A very short overview of the software architecture - including the position of AthosGEO View. The meaning is: each one of the softwares is built directly on top of the ones below.
In AthosGEO View - like in Paraview -, everything is about the data pipeline. And it always starts with one or several sources (Quellen) which can be imported data (samples, block models, geometries, images etc.) or generated data (like an empty block model or a geometric element).
This is a set of samplings (drillholes) in space
And this is the same volume, after generating a block model from the sample (with an external tool)
At the end of the pipeline you find the sinks (Senken), which are either differnt types of display (spacial or planar views, tables) or writers for different data formats.

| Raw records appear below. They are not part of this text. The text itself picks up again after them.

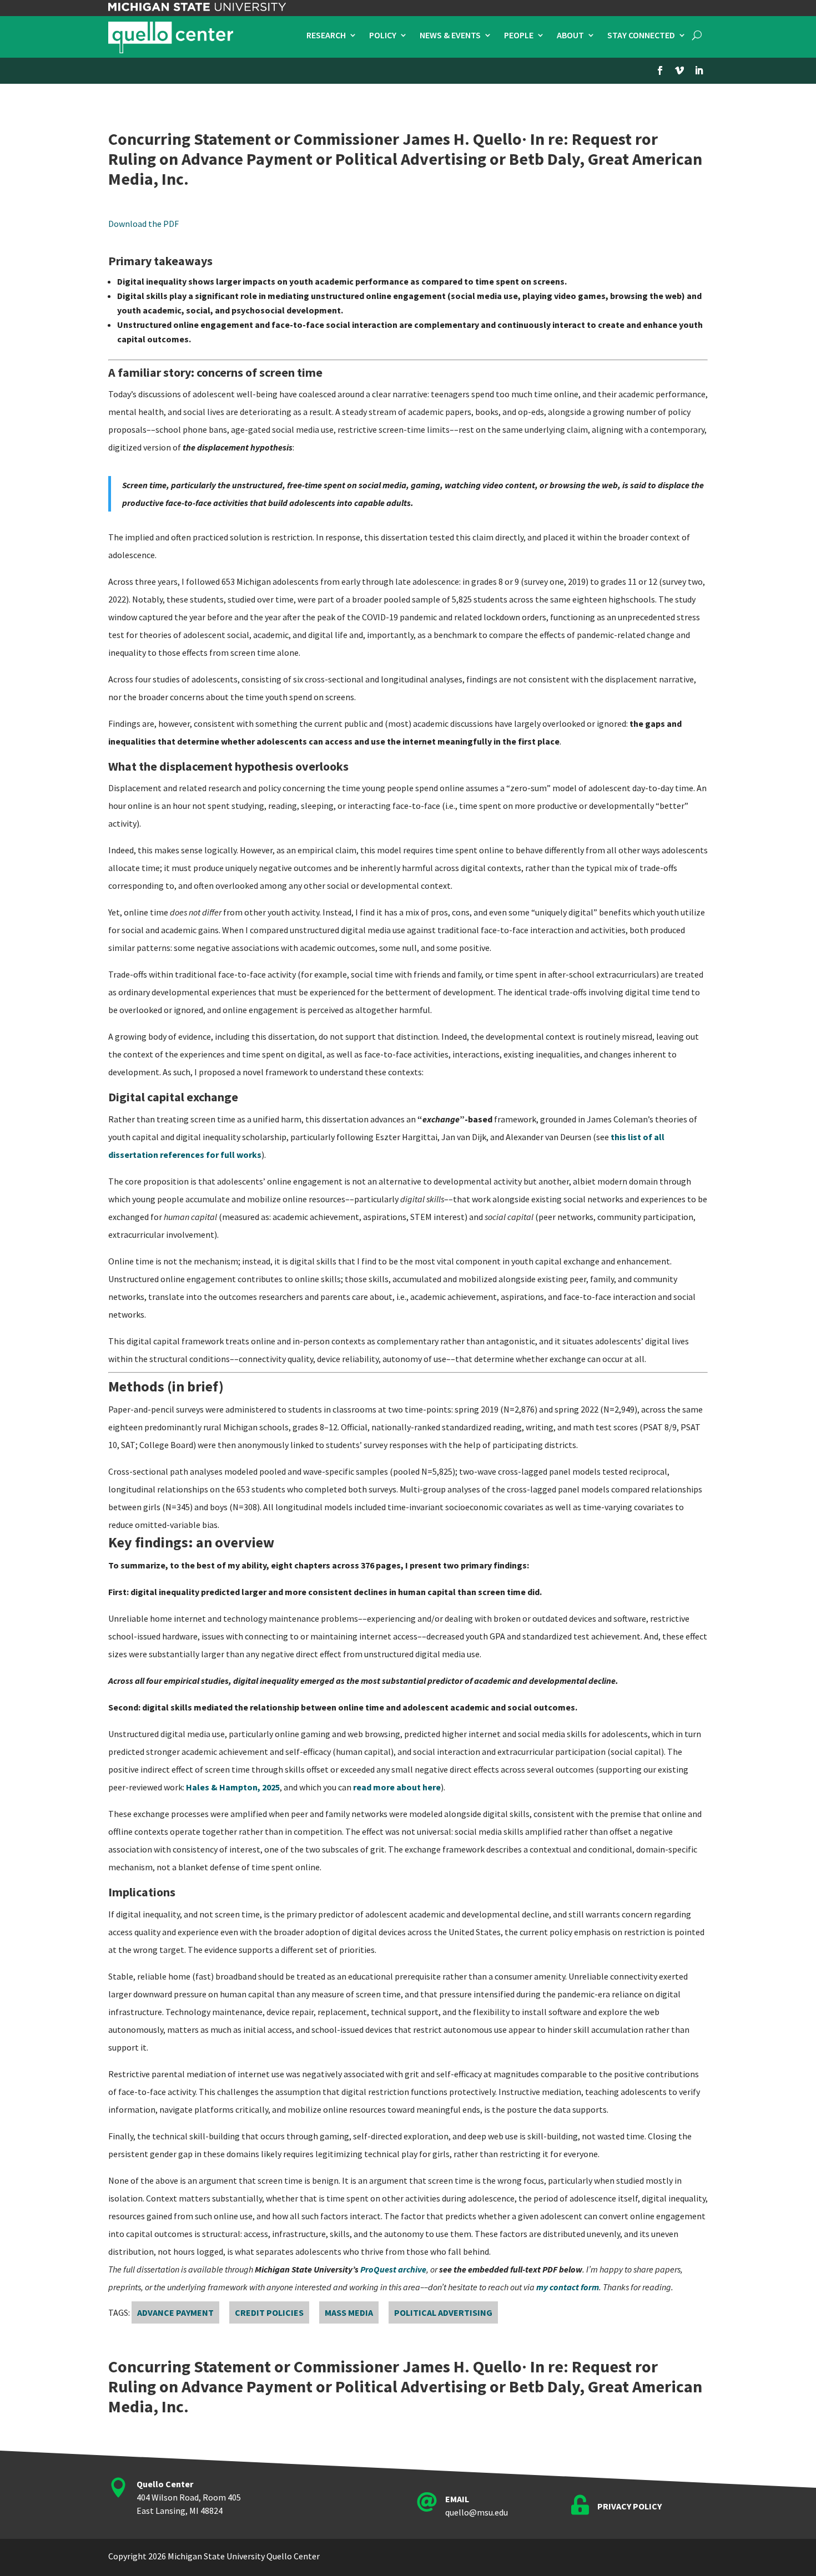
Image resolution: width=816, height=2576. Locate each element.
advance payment (175, 2312)
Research (326, 36)
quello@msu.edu (476, 2512)
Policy (382, 36)
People (518, 36)
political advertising (443, 2312)
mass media (349, 2312)
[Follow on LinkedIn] (699, 70)
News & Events (450, 36)
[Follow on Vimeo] (679, 70)
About (570, 36)
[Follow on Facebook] (660, 70)
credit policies (269, 2312)
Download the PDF (143, 223)
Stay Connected (641, 36)
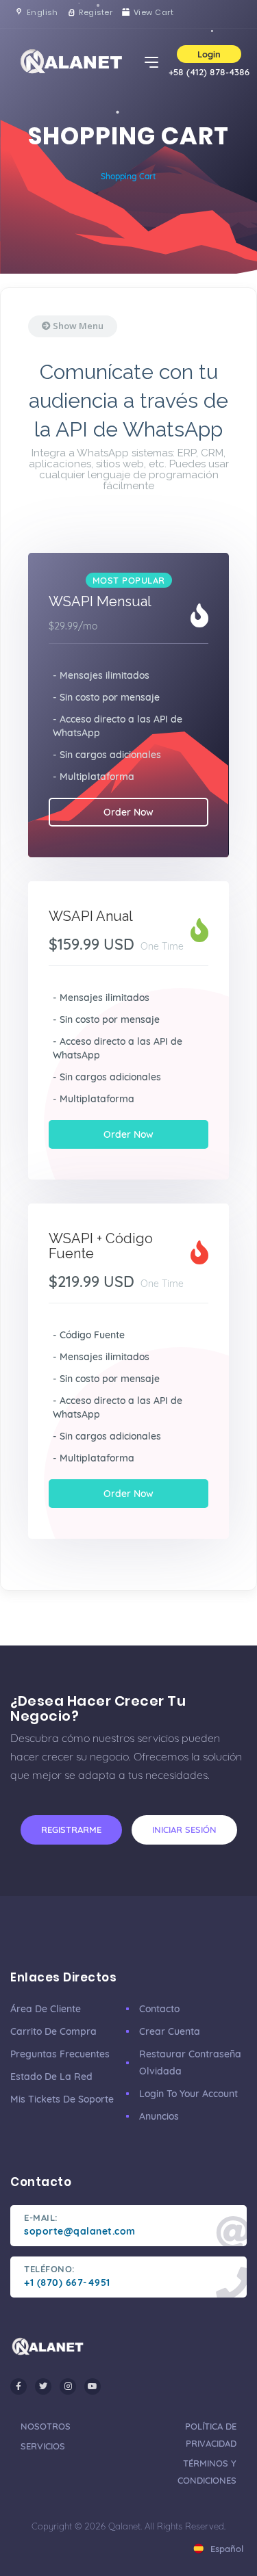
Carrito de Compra (53, 2031)
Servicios (43, 2446)
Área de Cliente (45, 2009)
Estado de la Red (51, 2076)
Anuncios (159, 2116)
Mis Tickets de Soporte (62, 2099)
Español (225, 2548)
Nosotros (46, 2426)
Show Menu (77, 326)
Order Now (128, 812)
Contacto (159, 2009)
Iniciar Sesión (184, 1829)
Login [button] (209, 54)
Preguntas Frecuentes (60, 2054)
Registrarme (71, 1829)
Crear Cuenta (169, 2031)
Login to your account (188, 2093)
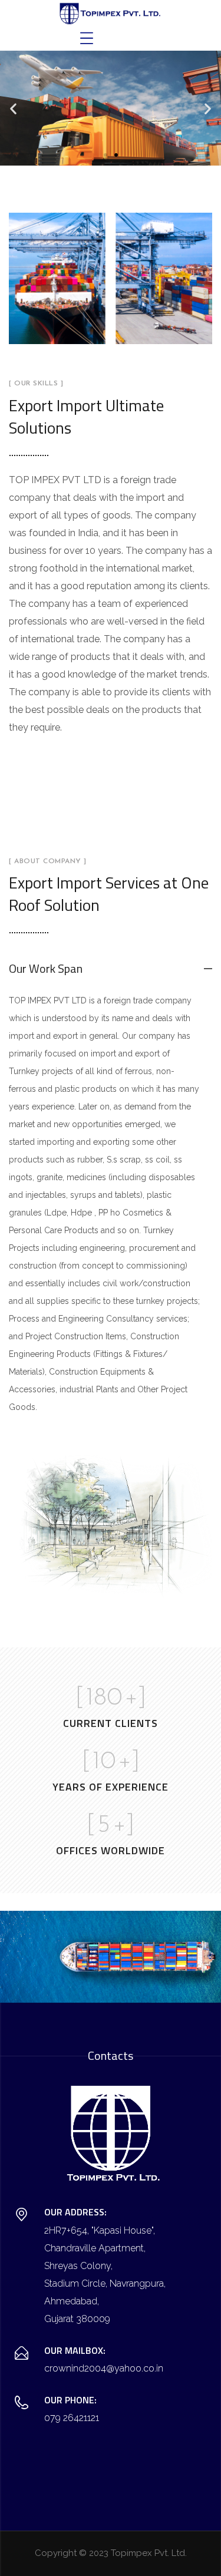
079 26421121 (71, 2417)
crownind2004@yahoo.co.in (103, 2368)
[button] (13, 108)
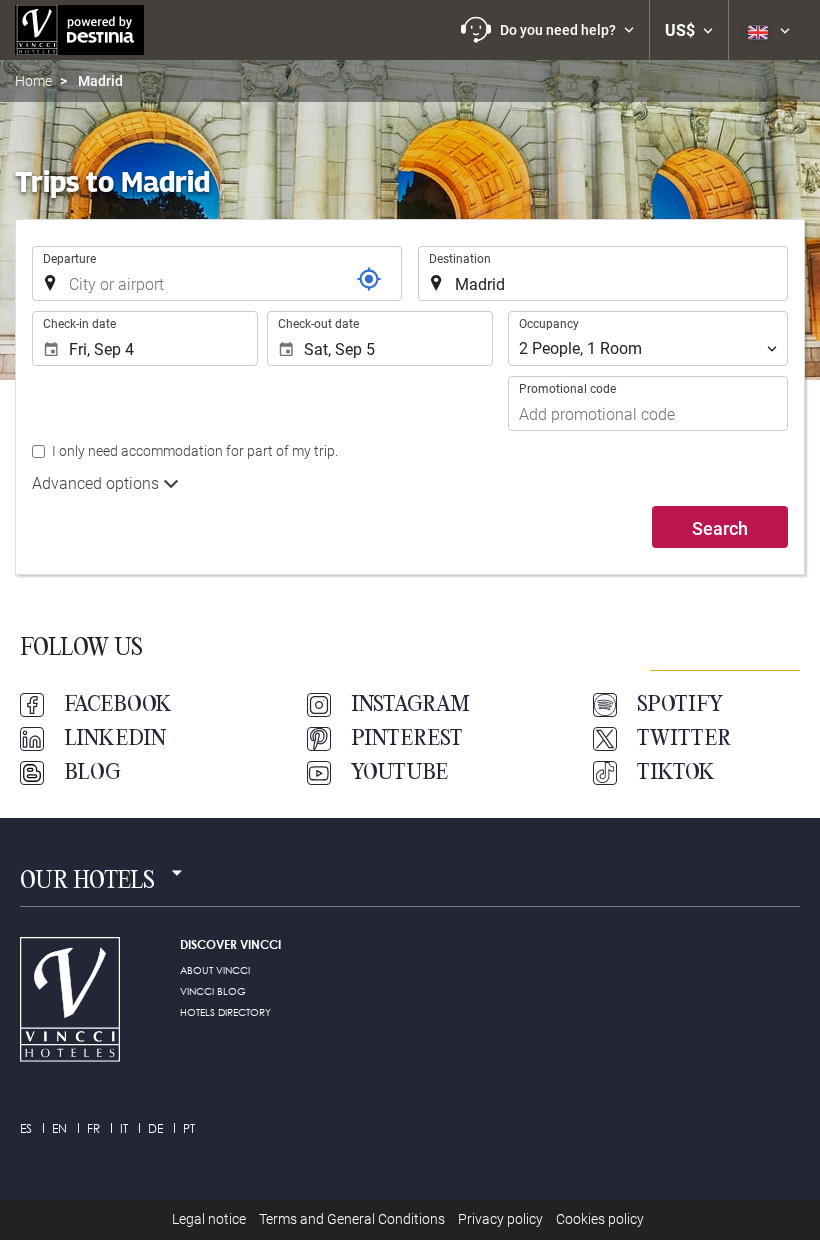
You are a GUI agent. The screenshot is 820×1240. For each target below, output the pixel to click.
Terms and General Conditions (352, 1219)
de (155, 1128)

This is an example where again the same block model can be seen, both in space (3D view) and as a histogram. Note that you can select the highest "tail" of the data in the histogram (red) and automatically see the same blocks also marked in the 3D view (in pink): As long as both views refer to the same item in the data pipeline, the selections are automatically synchronized.
Filters is what comes in between - none, one, many - with one or several input pipes, and also one or several output pipes. They are doing more or less everything with the data - from preparing special views (cuts, decorations, contours), extracting parts of the data or all kinds of calculations, simple and complex.
Here you see a slicing filter in action that operates on the block model. In addition to the slices, you also still see the original samples in the 3D view
This is a data manipulation filter that allows some simple data editing in the block model. AthosGEO View is still not really a 3D editor - viewing remains the core business. But sometimes it is helpful if you can still do some data manipulations in directly in 3D space that would be much less obvious in a numeric table only.
With this you have now a little impression about what you can do with AthosGEO View. Please go ahead and download it from this website, and if you have questions: Just ask! As I said, my intention is to make this tool part of a global community of users, contributers and user-contributors.
And what did I learn from that workshop myself?
I saw that for quite a number of participants, AthosGEO View was interesting for it's ability to simultaneously visualize both geometric data (like geological unit boundaries, topo surfaces, boundary lines, maps and images) and quality data (like block models and samplings).